No victory can be claimed yet. Despite this, the cessation of the eruption has already changed the lives of many. One of them is Juan Carlos Baños Lozano (58 years old), manager of the Mirador El Time Cafeteria (Tazacorte) for 25 years, another of the neuralgic points to observe both the volcanic cone and the evolution of the lava flows and its mouth into the sea in form of two lava deltas. “The experience has been very unpleasant,” he says. “Life treats me well, I have a job, my children are healthy, I have no financial problems … But these three months I have suffered from anxiety, and this is a feeling that I did not know.”
His business has been full day and night. Many of those who passed by were “friends of the Valley [de Aridane, zona que engloba a Los Llanos, El Paso y Tazacorte] those who have been taken home by the volcano ”, he recalls. “It has been a painful time, feeling the helplessness of not being able to do anything.” Baños’s anxiety was over when the volcano fell asleep. Many other palm trees are not so lucky. “It is now when it begins its own reconstruction,” he reflects.
The Pevolca corroborates “the exhaustion process” of the eruption
There are five days left for the eruption to end, as explained this Sunday by the Volcanic Emergency Plan of the Canary Islands (Pevolca). For now, fortunately, the stabilization of the volcano proceeds without visible alterations: “The observables, both direct on the surface and from the surveillance systems, corroborate the signs of exhaustion of the eruptive process,” the scientific committee says. In other words, the tremor (the sound signal left by magma and gases when ascending) is at the level of background noise; seismicity is of low magnitude and remains at very low levels at all depths, and the emission of sulfur dioxide has been low for five days. The small lava flow that was detected this Friday in the lava flows corresponds to a remnant of a volcanic tube, according to Pevolca.
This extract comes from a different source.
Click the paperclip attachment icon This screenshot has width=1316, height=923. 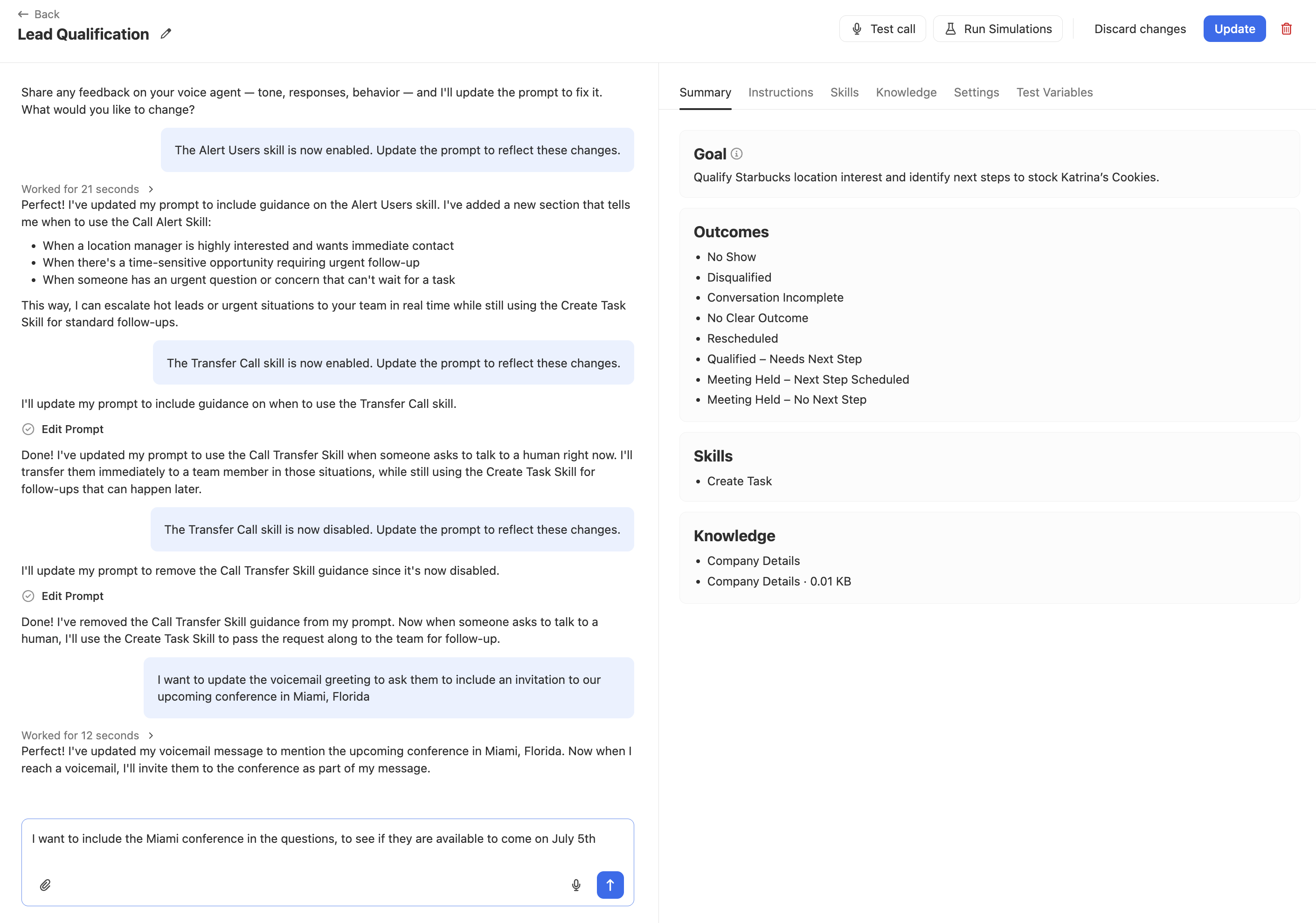pyautogui.click(x=45, y=885)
The Pevolca, as usual, warns, however, that everything could change. “A new rebound in strombolian activity and emission of runoff cannot be ruled out,” he says in his scientific report.
With the end of the eruption comes the time of reconstruction. The Minister of Industry, Commerce and Tourism, Reyes Maroto, and the President of the Government of the Canary Islands, Ángel Víctor Torres, held a meeting this Sunday at the Parador de Turismo de La Palma with representatives of the island’s business sectors. A new package of measures called La Palma is reborn endowed with 27.3 million euros to support the self-employed and SMEs, especially those affected by the volcano, and contribute to promoting tourism on the island.
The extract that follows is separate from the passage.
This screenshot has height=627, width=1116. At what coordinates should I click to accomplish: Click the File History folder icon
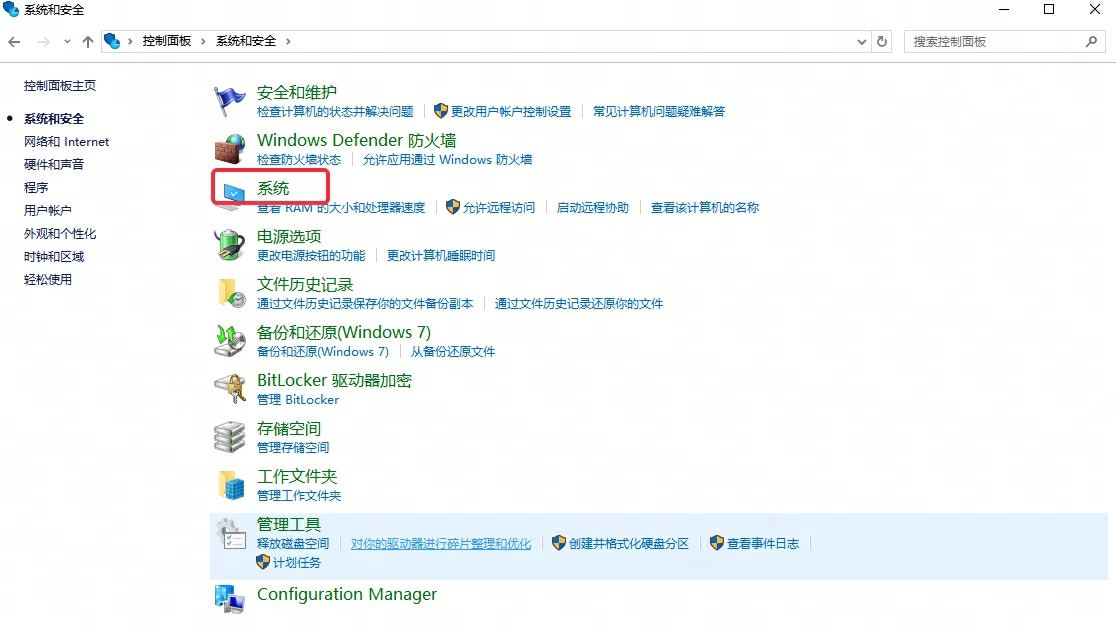(230, 293)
As reported by Industria in a statement, the plan includes an investment of 12.38 million euros for the recovery and promotion of tourism on the island, once the eruption of the volcano is terminated. Specifically, a line of tourist vouchers of 300 euros will be launched, articulated through virtual debit cards to stimulate trips to the island of La Palma throughout 2022.
George Holan is chief editor at Plainsmen Post and has articles published in many notable publications in the last decade.